When it comes to criminal drug charges, it often seems like the system is stacked against people who suffer from addiction. New Jersey is one of the states that has recognized this problem and has taken steps to see that people who are facing a conviction will not only pay their debt to society, but also receive the treatment they need to effectively combat the self-destructive cycle of substance abuse.
New Jersey has introduced Drug Courts to its criminal justice system to stop substance abuse and the criminal activity that usually goes along with it.

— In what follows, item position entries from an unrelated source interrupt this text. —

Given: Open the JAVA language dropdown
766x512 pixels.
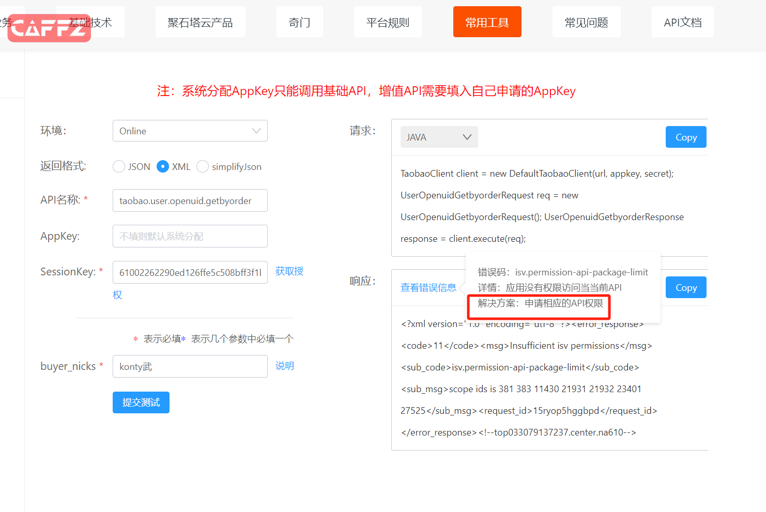Looking at the screenshot, I should click(x=439, y=137).
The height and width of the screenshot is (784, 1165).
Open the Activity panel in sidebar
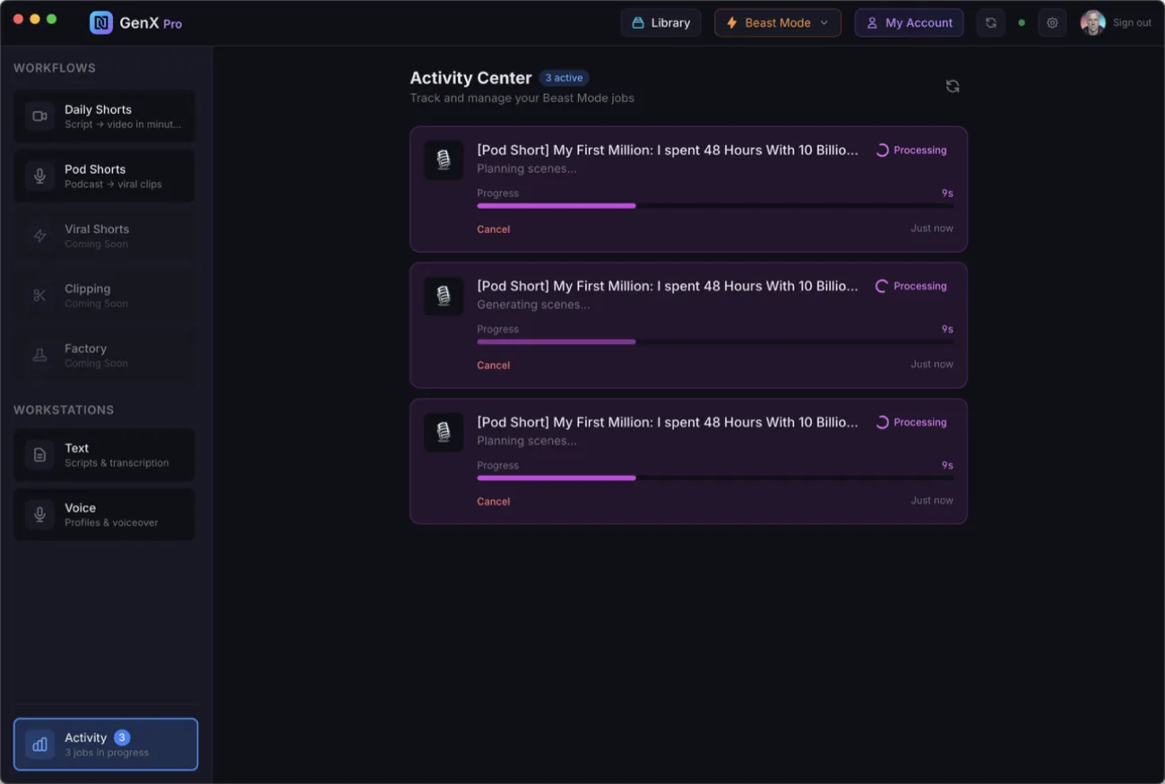click(x=106, y=744)
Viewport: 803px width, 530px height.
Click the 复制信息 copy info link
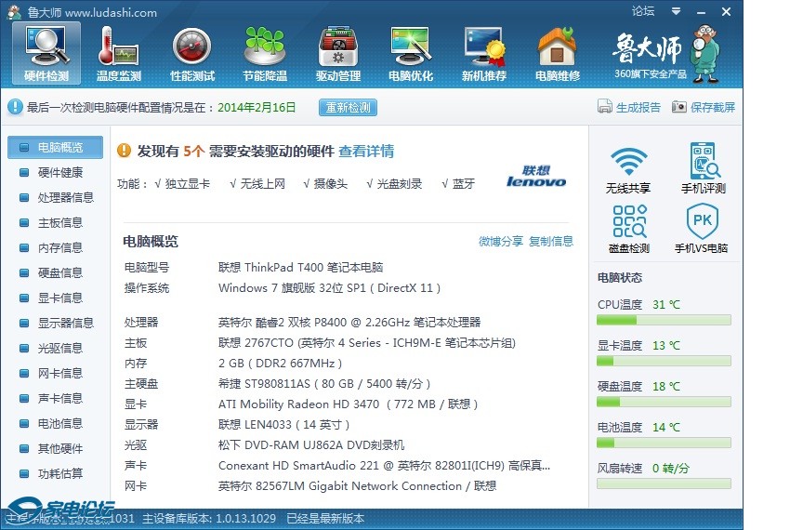coord(551,241)
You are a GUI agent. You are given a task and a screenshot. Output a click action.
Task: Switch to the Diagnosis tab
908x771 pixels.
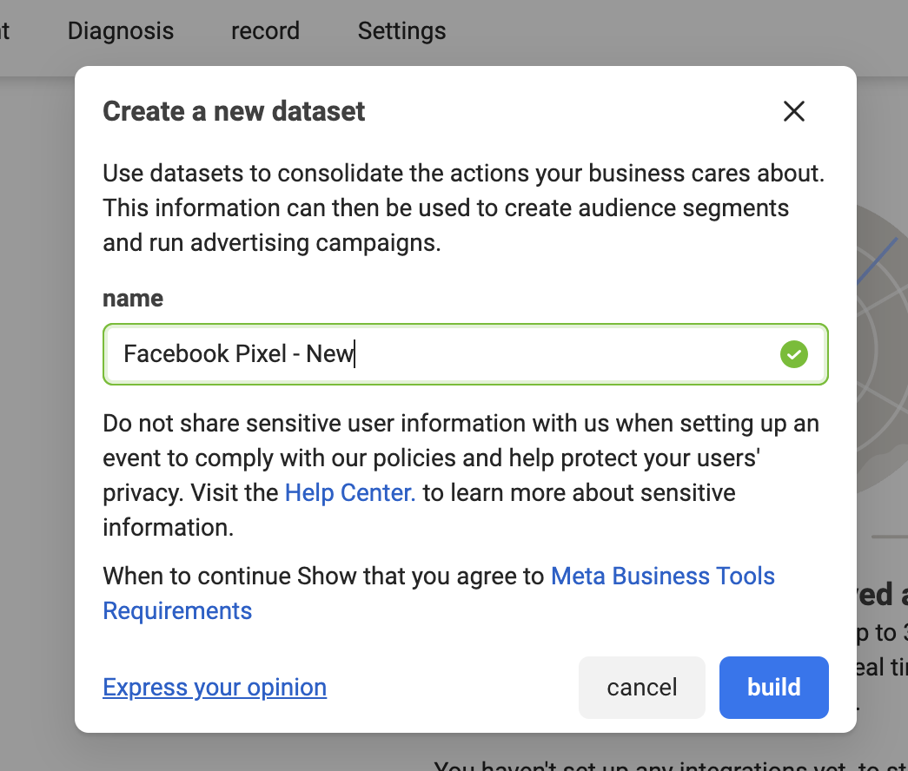point(121,31)
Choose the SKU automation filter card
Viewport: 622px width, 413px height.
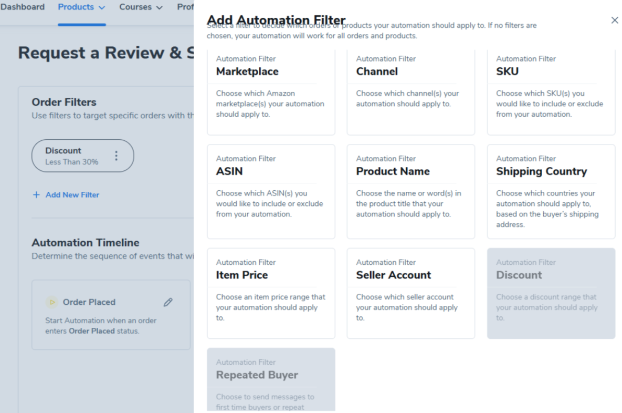tap(551, 92)

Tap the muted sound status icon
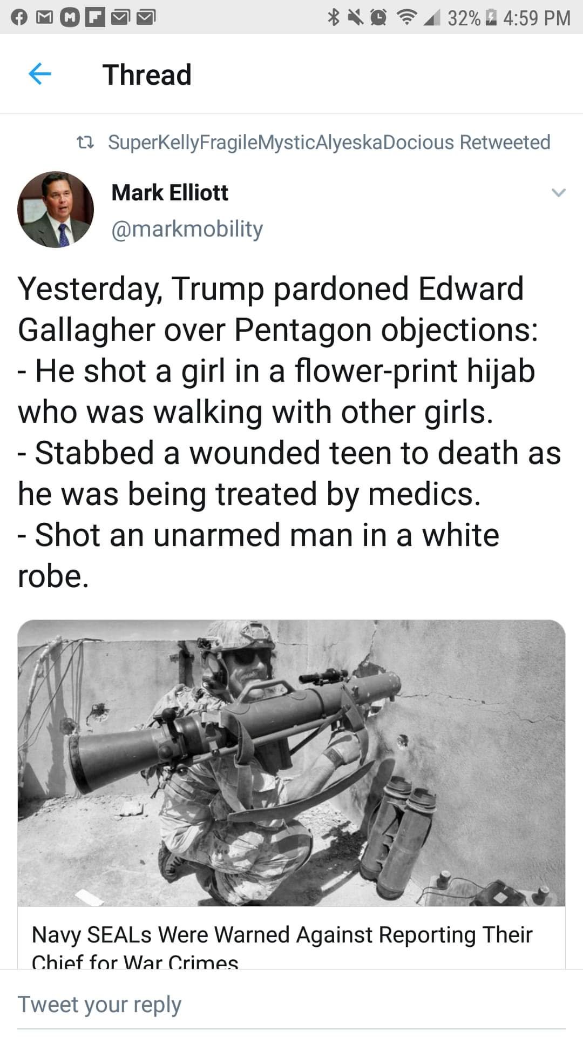tap(356, 18)
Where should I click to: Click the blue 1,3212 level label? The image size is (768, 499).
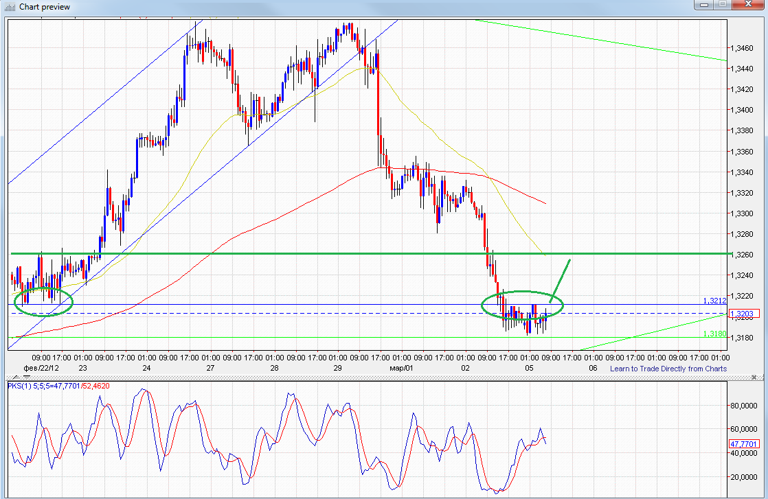click(x=714, y=301)
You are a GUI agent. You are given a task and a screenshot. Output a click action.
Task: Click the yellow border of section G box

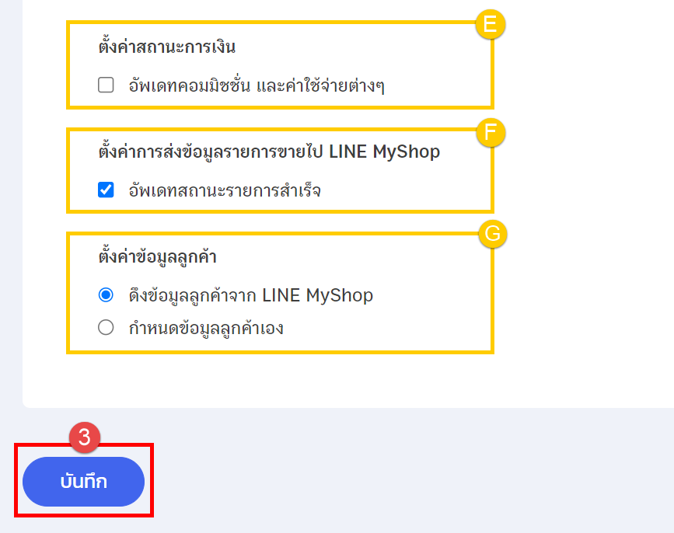tap(280, 352)
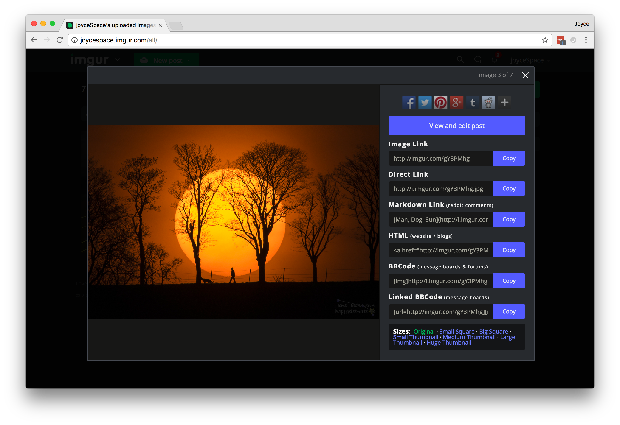620x425 pixels.
Task: Click the HTML embed code field
Action: click(x=440, y=250)
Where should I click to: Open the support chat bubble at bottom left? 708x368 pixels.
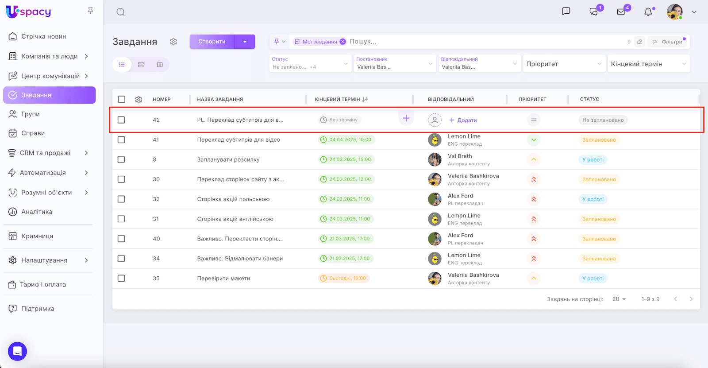(x=17, y=352)
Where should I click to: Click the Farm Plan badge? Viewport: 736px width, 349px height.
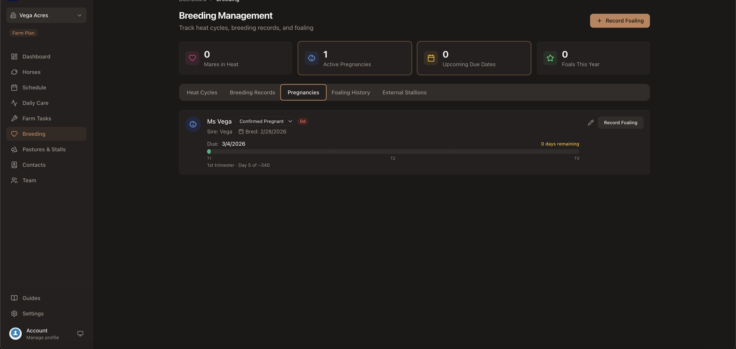click(x=23, y=33)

Drug Courts differ from criminal courts in that they endeavor to establish a close working relationship between the criminal justice system and professionals that treat addiction.
New Jersey has legislation in place that requires all Drug Court funds for treatment go toward the Department of Human Services and its Division of Mental Health and Addiction Services (DMHAS). The DMHAS has the authority to contract with third parties to ensure that there are enough resources to provide complete treatment programs to people who qualify.
The DMHAS plays a key role in making the Drug Courts successful. It has several duties that are a huge part of this success. For instance, it is the DMHAS’s responsibility to identify any gaps in the care service, setting criteria for treatment providers to gain membership to the program. It also oversees the rejection and approval of providers that apply to be part of the program. The DMHAS educates providers about the Drug Court program and the approved Best Practices that treatment centers need to help patients who come out of the justice system.
Services that the DMHAS provides includes detoxification, outpatient care and both short- and long-term residential care. The DMHAS also has programs for prevention, early intervention and even recovery support for those who qualify.
If you or someone you love is facing criminal drug charges and has a substance abuse problem in the Atlantic City area, then Drug Court might be an option. However, it is important to remember that it is always possible to fight back against drug charges and possibly avoid a conviction.